> **Exercise instructions**
- a) Please answer these questions using the page on cladding fire tests, one answer per line:
(i) On what date did the Association of British Insurers issue its press release?
(ii) After which fire was the system test developed?
(iii) Since when has Everall been Chief Executive of LABC?
- b) Extend the page on cladding fire tests, picking up right after its final sentence.

> **Page**

= = = = =

Six Honest Serving Men and Women
I KEEP six honest serving-men (They taught me all I knew); Their names are What and Why and When and How and Where and Who.
Rudyard Kipling Just So Stories for Little Children, 1902
https://www.kiplingsociety.co.uk/poems_serving.htm
Every Journalist knows Kipling's approach to enquiry. Hopefully the questions raised by Jim Glocking of RISCAuthority and the Special Projects Group of the Fire Protection Association will get the serious attention they deserve. The Fire Protection Association has published a Report of their research dated 22 February 2018 sent to Judith Hackitt's Review of the Building Regulations and the Grenfell Tower Inquiry:
CLADDING APPROVALS A review and investigation of potential shortcomings of the BS8414 standard for the approval of cladding systems such as those commonly used on tall buildings
https://www.abi.org.uk/globalassets/files/publications/public/property/2018/04/abi-cladding-systems-research-report-2018-04-19.pdf
The Report speaks directly to the SYSTEM test allowed as an alternative to PRODUCT testing in Paragraph 12.5 of Approved Document Part B Volume 2:
Commissioners of the research, the Association of British Insurers, declared in a Press Release on 25 April 2018 '... the utter inadequacy" of BS 8414 external wall system tests. In the Press Release titled "Scale of fire safety testing failures laid bare", Huw Evans, the Director General of the ABI, said:
'Dame Judith Hackitt’s important work post-Grenfell has already recognised the building control system is broken. This latest research is yet more evidence that fundamental reform is needed to keep our homes and commercial premises safe from fire. It is a matter of urgency that we create the right testing regime that properly replicates real world conditions and keeps pace with building innovation and modern design.'
Perhaps a way to understand this is that "building innovation and modern design", or the Government's policy push to "Modern Methods of Construction", has been pursued by gaming the BS 8414 test in both its Parts. The SYSTEM test was developed after the Garnock Court Fire in 1999, when it was recognised that PRODUCT tests were inadequate. The mood reflected by the Select Committee hearing and Report in 1999/2000 was to expect that the external wall shall only be built of non-combustible MATERIAL.
www.publications.parliament.uk/pa/cm199899/cmselect/cmenvtra/741/9072001.htm
www.publications.parliament.uk/pa/cm199900/cmselect/cmenvtra/109/10901.htm
Nick Raynsford, as the Minister responsible at the time, and notably advised by Paul Everall, went on to allow combustible materials to be SYSTEM rather than only PRODUCT tested, and assessed. The Second Special Report – Government Response to the First Report is here:
www.publications.parliament.uk/pa/cm199900/cmselect/cmenvtra/389/38902.htm
Everall has been Chief Executive of LABC, the representative and promotional body for Building Control teams working in local authorities, since its formation in 2005. Raynsford is Chairman of the Construction Industry Council Approved Inspectors Register (CICAIR), and Chairman of both the NHBC Foundation and the NHBC Foundation’s Expert Panel. Both the LABC and NHBC have endorsed BS 8414. The assessment of the BS 8414 test continues in accordance with the BRE's BR 135 Fire performance of external thermal insulation for walls of multistorey buildings, published in 2013 to a Third Edition.

= = = = =

> **Recorded information**
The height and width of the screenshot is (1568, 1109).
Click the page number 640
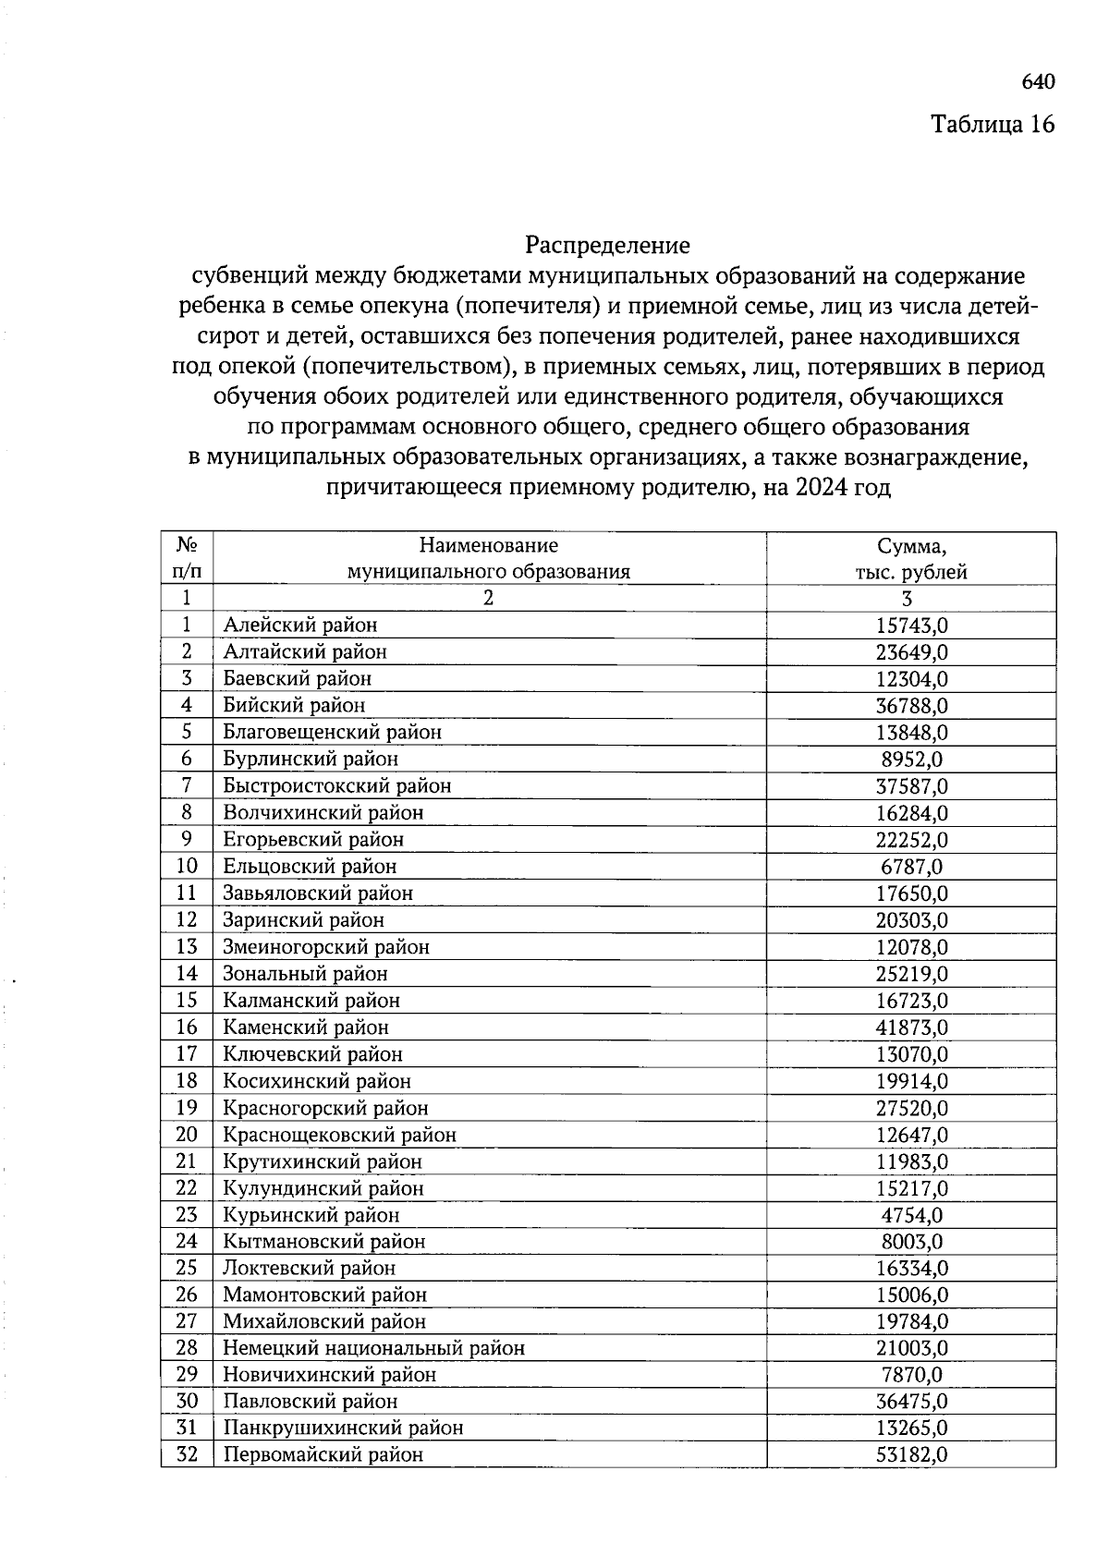tap(1038, 82)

= = = = =

> **Responses per task**
- a)
(i) 25 April 2018
(ii) The Garnock Court Fire in 1999
(iii) Since its formation in 2005

- b)
The FPA-RISCAuthority Report just published does not address the BR 135 assessment. It looks at the test.
BR 135 was first published in 1988 in response to what was then recognised as the increasing use of thermal insulation as part of refurbishment programmes on existing residential tower blocks. That is over a decade before the 1999 Select Committee asked for a British Standard to "full scale" test the fire performance of external cladding systems. After BS 8414 had been issued by the BSI, the Second Edition of BR 135 published in 2003 provided a method of assessing the fire performance from test data. It offered design principles that reflected changes in commercial products and systems. It was not what the Select Committee had foreseen, but BR 135 became the document that gives the criteria for BS 8414 testing in two Parts, not the British Standards themselves. A critique of BR 135 is logically due.
Jonathan O’Neill, Managing Director of the Fire Protection Association said:
'The results of this important research confirm long-held concerns by many in the fire sector that the current cladding test standard requires urgent review to ensure that systems that pass are reflective of the systems that are installed and of the risks to which they are exposed. We urge BSI (British Standards Institution) to urgently reconvene the group responsible for this standard to consider the results of this research and to make changes to the standard as required.'
With apologies to Glocking, O'Neill and Evans, the Kipling style questions they have raised are:
1) What would an adequate SYSTEM test be?
2) Why are ALL ELEMENTS not considered, such as membranes?
3) When might PRODUCT testing be adequate?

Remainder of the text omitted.